In other words, the May 18 event will take the place of the Viacom-focused agency dinners that had been planned for last month, while the May 19 presentation is a replacement for the traditional CBS soiree at Carnegie Hall.
“Our newly integrated team across ViacomCBS has come together even more quickly than I could have expected despite the pressure of extenuating circumstances,” Ross wrote in the letter. “This incredible progress gives me optimism for the days ahead. We have already achieved what we hoped to accomplish in bringing our sales organizations together—one team with a unified mission to provide you with the most powerful, seamless advertising solutions in the industry.”
As Adweek has previously reported, both buyers and sellers agree that this year’s upfront marketplace will operate on a staggered timetable, with buyers entering negotiations whenever their clients are ready to think about their long-term spend. For some categories that are thriving now, such as consumer packed goods, that will be in the next month or two, but for several others—including those hit hardest by the pandemic such as travel, dine-in restaurants and automotive—it is more likely that they’ll negotiate later in the year, shifting to a calendar upfront.
In her letter, Ross proclaimed a willingness to be similarly flexible with her company’s upfront talks: “We’re here for you whenever you’re ready. The ViacomCBS Ad Sales team will collaborate with you on your timeline to adapt your strategies, engage your consumers on the platforms they love most, amplify your messages and achieve your business goals.”
When May’s in-person upfronts week presentations were canceled on March 12, most media companies were vague about their plans, mentioning they would instead produce a streaming event. At that time, ViacomCBS was one of only two presenters (along with WarnerMedia/Xandr) that explicitly committed to sharing those video presentations during their previously scheduled upfront week timeframes, though it was assumed that most companies would stick to the same schedule.
But in the following weeks, as the novel coronavirus continued to wreak havoc on the industry and the country, it became clear that this year’s upfront marketplace could not move forward as planned, and most companies delayed their virtual events.

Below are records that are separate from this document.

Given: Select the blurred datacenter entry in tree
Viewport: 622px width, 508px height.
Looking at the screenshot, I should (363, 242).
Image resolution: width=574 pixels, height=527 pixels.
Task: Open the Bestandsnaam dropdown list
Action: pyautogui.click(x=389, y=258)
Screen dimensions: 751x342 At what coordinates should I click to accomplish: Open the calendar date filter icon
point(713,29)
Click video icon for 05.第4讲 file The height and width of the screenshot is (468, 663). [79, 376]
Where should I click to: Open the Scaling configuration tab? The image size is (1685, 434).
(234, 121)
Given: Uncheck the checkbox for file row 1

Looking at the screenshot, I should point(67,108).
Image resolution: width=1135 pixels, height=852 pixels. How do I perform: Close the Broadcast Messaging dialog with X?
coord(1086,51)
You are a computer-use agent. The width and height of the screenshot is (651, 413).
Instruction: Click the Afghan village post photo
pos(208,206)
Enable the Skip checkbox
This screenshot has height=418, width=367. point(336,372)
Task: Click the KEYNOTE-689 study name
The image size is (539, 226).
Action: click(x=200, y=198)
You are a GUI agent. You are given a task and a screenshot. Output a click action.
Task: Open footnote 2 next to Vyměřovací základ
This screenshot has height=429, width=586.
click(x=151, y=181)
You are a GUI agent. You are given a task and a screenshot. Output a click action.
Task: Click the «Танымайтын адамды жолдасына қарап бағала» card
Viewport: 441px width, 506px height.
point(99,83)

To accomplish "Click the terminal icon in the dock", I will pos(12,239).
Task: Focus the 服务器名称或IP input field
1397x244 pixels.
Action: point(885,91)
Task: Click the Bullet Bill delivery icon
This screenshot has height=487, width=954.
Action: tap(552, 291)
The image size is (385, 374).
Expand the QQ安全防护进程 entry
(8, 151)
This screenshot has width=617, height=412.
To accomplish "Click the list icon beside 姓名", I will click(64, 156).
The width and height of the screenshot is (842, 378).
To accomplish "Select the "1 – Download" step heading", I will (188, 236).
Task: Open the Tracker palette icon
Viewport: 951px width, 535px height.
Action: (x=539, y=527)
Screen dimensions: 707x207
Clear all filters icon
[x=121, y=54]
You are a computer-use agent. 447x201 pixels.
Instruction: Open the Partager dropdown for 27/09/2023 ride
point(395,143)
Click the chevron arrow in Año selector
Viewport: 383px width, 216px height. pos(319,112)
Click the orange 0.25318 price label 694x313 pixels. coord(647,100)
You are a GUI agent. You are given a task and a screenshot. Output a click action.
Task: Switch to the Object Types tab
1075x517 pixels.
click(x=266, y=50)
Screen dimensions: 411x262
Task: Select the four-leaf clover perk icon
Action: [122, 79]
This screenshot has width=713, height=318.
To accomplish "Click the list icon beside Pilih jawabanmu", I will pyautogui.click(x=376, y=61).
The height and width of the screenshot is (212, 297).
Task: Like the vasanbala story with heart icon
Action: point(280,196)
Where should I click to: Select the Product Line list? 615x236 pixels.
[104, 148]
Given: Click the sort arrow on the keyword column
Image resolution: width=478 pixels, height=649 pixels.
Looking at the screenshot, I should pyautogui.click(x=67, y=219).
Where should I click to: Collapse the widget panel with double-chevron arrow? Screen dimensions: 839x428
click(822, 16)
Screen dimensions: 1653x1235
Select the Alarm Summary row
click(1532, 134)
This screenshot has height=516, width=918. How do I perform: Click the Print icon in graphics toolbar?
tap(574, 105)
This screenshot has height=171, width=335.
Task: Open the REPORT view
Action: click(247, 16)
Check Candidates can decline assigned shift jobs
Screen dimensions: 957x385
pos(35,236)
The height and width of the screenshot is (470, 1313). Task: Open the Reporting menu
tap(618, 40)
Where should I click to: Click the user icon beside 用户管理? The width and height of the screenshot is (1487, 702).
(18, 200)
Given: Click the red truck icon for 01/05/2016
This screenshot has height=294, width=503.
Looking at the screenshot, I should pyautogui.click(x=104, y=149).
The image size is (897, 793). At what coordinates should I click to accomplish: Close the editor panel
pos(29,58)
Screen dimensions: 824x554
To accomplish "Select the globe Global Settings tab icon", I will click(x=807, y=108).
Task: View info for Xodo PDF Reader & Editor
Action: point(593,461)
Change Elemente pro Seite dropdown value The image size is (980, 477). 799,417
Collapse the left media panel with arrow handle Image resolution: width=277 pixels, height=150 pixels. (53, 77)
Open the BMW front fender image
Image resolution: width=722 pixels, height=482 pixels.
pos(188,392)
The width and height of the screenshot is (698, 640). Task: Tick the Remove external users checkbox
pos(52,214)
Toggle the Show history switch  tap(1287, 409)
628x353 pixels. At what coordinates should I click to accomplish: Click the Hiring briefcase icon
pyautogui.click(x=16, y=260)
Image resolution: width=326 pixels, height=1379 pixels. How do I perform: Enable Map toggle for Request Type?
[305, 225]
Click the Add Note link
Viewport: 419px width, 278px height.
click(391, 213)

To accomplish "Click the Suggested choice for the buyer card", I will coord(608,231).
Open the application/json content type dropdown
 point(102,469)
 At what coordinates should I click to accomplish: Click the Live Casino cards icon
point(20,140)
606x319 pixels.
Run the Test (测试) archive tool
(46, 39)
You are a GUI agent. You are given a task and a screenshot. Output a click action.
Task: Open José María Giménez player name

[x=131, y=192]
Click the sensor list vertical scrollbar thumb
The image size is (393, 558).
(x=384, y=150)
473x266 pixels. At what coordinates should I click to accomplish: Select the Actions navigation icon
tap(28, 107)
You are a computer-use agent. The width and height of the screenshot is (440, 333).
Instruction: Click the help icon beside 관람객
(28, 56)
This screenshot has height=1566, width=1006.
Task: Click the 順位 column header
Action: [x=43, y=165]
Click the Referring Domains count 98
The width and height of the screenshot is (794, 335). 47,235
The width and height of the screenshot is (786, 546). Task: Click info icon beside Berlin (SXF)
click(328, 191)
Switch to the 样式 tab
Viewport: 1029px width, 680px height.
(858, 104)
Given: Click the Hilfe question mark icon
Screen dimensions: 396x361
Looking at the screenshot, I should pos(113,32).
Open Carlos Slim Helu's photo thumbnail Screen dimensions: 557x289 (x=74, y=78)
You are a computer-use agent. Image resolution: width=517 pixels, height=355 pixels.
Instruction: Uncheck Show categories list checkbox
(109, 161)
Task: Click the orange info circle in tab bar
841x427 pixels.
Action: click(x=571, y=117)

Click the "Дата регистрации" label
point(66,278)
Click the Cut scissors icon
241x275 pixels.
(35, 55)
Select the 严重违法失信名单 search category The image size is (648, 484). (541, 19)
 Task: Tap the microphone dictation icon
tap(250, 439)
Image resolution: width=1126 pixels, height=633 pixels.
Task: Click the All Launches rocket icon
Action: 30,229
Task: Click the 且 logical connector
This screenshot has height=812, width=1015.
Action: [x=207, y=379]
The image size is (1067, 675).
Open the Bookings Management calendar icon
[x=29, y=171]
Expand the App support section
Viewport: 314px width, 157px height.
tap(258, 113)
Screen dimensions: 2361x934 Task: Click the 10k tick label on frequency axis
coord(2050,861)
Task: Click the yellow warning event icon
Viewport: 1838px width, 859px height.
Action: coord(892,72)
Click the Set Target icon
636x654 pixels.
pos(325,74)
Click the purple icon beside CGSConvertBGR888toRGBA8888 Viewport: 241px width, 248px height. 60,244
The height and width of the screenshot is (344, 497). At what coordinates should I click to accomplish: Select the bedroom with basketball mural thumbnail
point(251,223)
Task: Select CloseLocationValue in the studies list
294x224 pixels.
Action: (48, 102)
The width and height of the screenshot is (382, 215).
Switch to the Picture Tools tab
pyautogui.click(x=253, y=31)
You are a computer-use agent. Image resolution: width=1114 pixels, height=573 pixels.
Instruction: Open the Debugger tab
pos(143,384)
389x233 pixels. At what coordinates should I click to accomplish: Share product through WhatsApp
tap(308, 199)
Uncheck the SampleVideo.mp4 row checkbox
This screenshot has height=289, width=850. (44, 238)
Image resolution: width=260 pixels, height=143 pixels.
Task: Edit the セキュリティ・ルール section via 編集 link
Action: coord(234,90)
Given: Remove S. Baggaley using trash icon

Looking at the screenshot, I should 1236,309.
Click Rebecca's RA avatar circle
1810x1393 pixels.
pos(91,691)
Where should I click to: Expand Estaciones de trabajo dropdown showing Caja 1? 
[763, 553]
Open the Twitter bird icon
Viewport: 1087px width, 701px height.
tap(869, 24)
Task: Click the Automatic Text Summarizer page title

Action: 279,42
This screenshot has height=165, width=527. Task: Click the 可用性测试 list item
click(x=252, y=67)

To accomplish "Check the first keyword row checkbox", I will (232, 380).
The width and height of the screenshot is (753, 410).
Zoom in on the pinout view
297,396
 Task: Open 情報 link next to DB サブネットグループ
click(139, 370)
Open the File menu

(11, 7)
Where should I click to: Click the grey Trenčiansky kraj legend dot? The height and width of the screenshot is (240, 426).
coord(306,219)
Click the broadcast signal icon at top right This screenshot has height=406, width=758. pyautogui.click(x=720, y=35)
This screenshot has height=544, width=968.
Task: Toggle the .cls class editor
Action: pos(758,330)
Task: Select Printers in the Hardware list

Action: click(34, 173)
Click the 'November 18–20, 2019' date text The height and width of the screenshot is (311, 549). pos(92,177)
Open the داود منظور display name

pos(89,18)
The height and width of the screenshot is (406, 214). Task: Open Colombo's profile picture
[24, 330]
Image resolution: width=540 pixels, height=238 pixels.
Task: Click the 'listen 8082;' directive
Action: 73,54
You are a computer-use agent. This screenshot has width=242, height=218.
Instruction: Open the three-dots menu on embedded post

However, both NBCUniversal and Univision later opted to hold livestreamed events for advertisers next week during the same time they would have held their upfronts week events: the morning of May 11 for NBCU, and the afternoon of May 12 for Univision. But both companies stressed that the events are not replacements for their original upfront presentations, and will instead be more focused on the current state of the marketplace.
That makes ViacomCBS the first media company to schedule official replacement events for its canceled upfronts week presentation.
ViacomCBS was one of the first media companies to take an immediate ad revenue hit as a result of Covid-19 in March, when March Madness—which it broadcasts in partnership with WarnerMedia—was canceled. That NCAA men’s basketball tournament generated $910 million in national ad revenue last year for the two companies, according to Kantar.
The coronavirus’ early impact on ViacomCBS ad revenue will come into sharper focus on Thursday morning, when the company reports its first quarter earnings.
Even as some states lift their shelter-in-place orders, and others begin the process of determining how they may reopen, several TV ad sales execs tell Adweek they are concerned that the biggest ad sales revenue hits are actually yet to come. That’s because no one knows when regular business operations will be able to resume, and more importantly, whether consumers will return to their pre-pandemic spending habits—particularly the 30 million people who have filed for unemployment since the coronavirus began to shut down the country.
Earlier this year, in her first interview since the December merger, Ross said she is crafting her overall sales strategy while looking at how CBS and Viacom each operated in the past and going though “holding company by holding company, account by account,” she said. “We’re taking very deep dives right now.”
ViacomCBS’ go-to-market strategy might be different for each brand, but “we want to simplify it for the clients,” Ross said. “We want to make the negotiation process very easy. We want to be transparent, and we want to offer solutions along the way. And I think that’s what clients want to see. They don’t want to be force-fed.”